Template wizardry and its cost

Adam D Ruppe destructionator at gmail.com
Mon Jun 20 14:08:30 UTC 2022


On Monday, 20 June 2022 at 13:52:12 UTC, Bastiaan Veelo wrote:
> In total, we currently have 18997 individual translated 
> strings. These are spread over 45 executables (unevenly).

That's nothing. Consider this test:

static foreach(i; 0 .. 20000)
         mixin("string a", i, " = gettext!(i.stringof);");

         void main() {}

$ /usr/bin/time dmd templatespam.d
0.32user 0.07system 0:00.40elapsed 98%CPU (0avgtext+0avgdata 
135648maxresident)k
0inputs+1640outputs (0major+40899minor)pagefaults 0swaps


About 3x the memory and such of a basic hello world but as you 
can see, 0.3s and 135 MB ram is nothing to worry about.

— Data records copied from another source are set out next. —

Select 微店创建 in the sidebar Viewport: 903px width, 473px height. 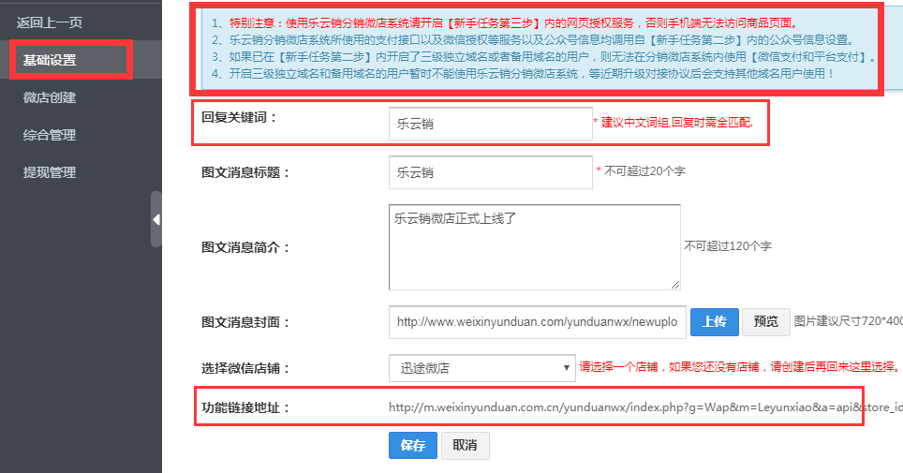tap(50, 97)
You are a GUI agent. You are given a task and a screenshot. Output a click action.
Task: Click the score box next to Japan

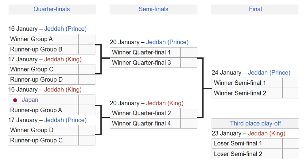[87, 100]
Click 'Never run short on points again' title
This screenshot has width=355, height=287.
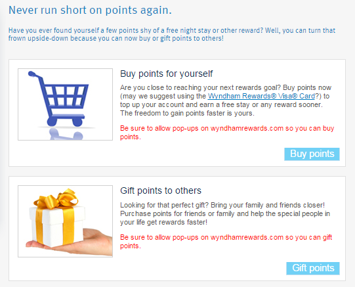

What about 200,000 strings?

$ /usr/bin/time dmd templatespam.d
Command terminated by signal 11
1.93user 0.40system 0:02.33elapsed 99%CPU (0avgtext+0avgdata 
1415580maxresident)k
0inputs+0outputs (0major+353926minor)pagefaults 0swaps


Now it is adding up, 2s and 1.4 GB build time/ram. Which is still 
inside the realm of acceptable cost, and it seems unlikely that 
you'd ever have 200,000 user visible strings in a single build 
unit anyway, well more than 10x what you have in your actual 
application right now.

Please note that adding -version=extractStrings has no 
significant impact on these numbers.

And this is with zero effort to optimize it.